» **Assigned task**
In the records below, tally the lines that contain the word "arrow" and give only that number.

» **Data supplied**
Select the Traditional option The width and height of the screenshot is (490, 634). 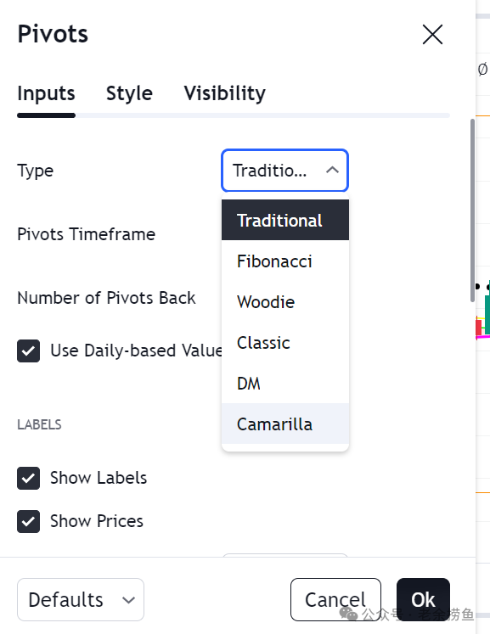point(285,220)
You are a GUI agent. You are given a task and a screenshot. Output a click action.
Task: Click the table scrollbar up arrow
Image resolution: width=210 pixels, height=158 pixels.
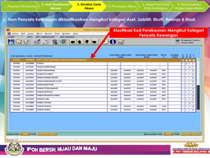coord(198,60)
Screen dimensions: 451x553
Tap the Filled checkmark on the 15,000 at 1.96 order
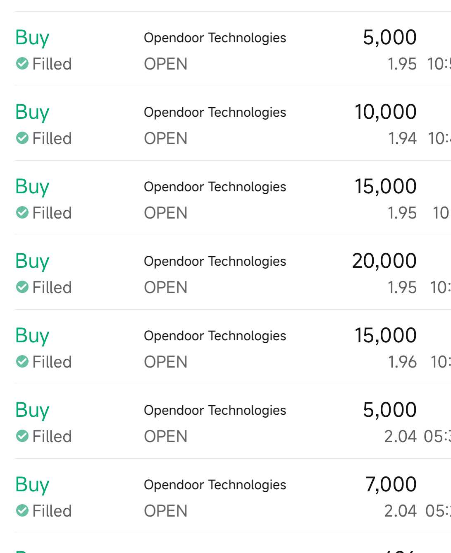point(22,362)
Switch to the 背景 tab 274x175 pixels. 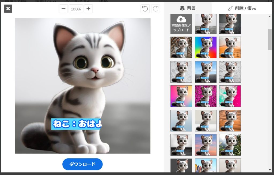click(x=188, y=8)
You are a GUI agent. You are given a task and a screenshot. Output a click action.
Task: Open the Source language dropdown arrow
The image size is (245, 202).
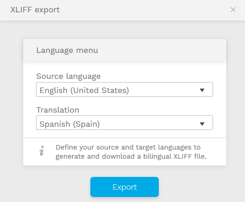coord(202,90)
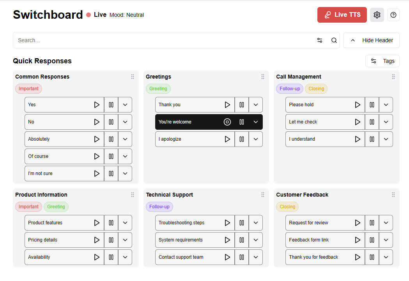Open the help icon
This screenshot has height=281, width=409.
(393, 14)
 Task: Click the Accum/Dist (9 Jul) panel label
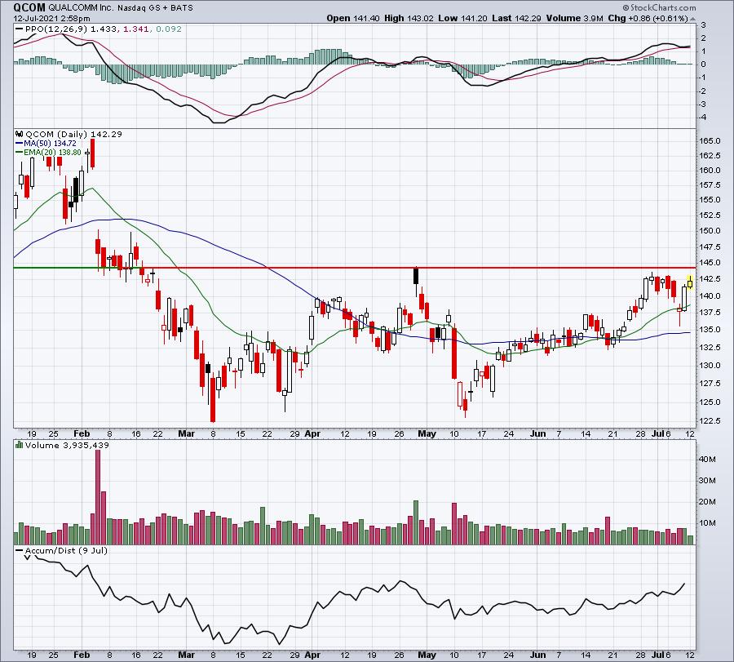[66, 550]
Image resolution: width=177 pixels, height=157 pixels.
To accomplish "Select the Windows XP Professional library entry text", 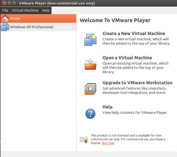I will (32, 27).
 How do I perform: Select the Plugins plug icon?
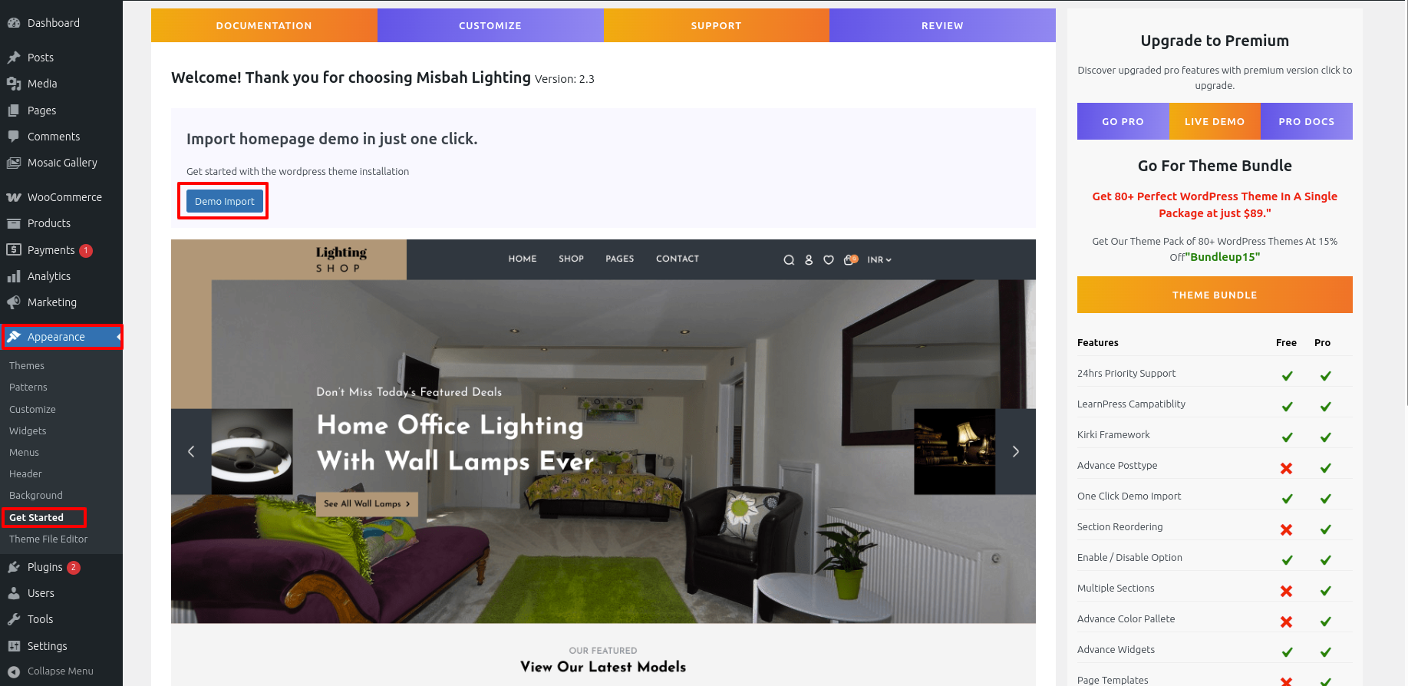(x=14, y=567)
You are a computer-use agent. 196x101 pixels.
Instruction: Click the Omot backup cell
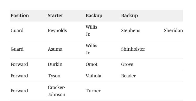click(91, 64)

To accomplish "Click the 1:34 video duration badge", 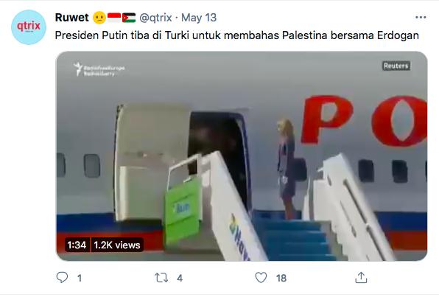I will click(x=77, y=245).
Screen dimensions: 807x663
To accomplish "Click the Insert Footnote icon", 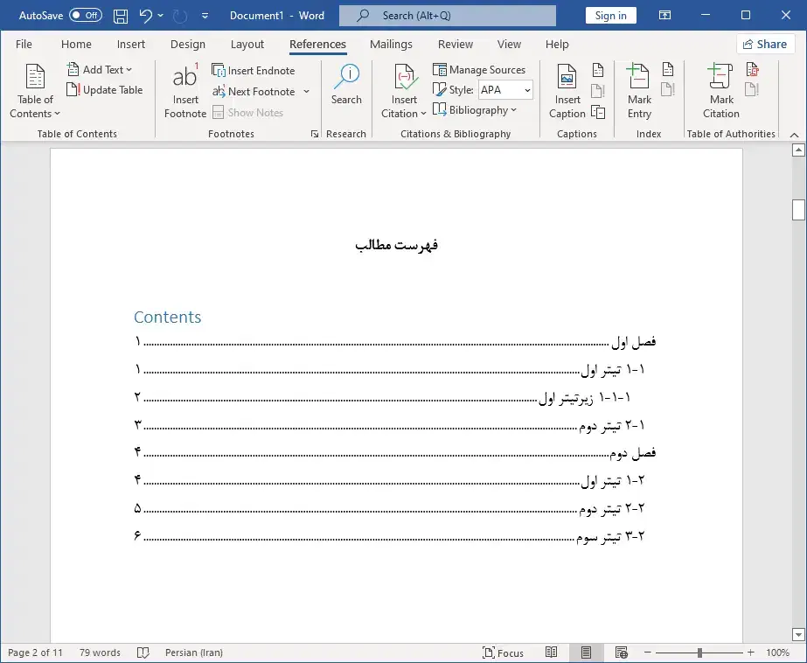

» **Result of this exercise**
2